__PROBLEM DETAILS__
Can you rewrite everything from the line containing "Where should I click to: Click into" down to the line containing "click(60, 67)", keeping the requests and scaling each coordinate in the answers by 1.4, rounded to whole numbers with halves going up? Give back only those lines.

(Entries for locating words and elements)

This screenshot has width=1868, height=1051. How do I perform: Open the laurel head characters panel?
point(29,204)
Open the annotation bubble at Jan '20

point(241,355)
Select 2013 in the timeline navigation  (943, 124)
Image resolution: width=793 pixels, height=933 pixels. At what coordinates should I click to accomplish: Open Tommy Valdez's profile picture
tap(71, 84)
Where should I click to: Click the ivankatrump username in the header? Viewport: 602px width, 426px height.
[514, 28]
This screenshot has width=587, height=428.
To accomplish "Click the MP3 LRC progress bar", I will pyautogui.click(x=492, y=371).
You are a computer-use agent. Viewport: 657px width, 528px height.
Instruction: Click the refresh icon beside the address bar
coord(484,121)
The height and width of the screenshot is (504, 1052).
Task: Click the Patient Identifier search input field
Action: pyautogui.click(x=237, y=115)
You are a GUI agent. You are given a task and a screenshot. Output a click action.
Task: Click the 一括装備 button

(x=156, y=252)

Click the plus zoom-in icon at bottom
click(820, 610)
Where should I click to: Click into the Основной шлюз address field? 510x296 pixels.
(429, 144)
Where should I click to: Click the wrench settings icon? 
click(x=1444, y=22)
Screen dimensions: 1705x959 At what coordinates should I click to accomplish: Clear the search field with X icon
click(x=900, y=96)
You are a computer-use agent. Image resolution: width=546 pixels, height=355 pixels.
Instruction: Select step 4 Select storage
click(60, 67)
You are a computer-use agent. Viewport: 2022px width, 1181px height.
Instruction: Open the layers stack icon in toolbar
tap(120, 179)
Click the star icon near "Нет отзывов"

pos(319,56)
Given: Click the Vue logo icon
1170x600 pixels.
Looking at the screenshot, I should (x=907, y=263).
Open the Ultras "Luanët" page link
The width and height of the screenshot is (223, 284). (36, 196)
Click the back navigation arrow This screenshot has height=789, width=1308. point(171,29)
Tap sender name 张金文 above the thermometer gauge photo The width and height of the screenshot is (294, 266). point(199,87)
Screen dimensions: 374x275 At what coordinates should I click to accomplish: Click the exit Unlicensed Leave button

__SOLUTION TO THE EXERCISE__
Where should I click to: Click into the Основной шлюз address field? 510x296 pixels.
(601, 202)
Where should I click to: Click the wrench settings icon? 
click(x=2022, y=31)
Screen dimensions: 1705x959 At what coordinates should I click to accomplish: Clear the search field with X icon
click(x=1260, y=134)
You are a computer-use agent. Image resolution: width=546 pixels, height=355 pixels.
Instruction: Select step 4 Select storage
click(84, 94)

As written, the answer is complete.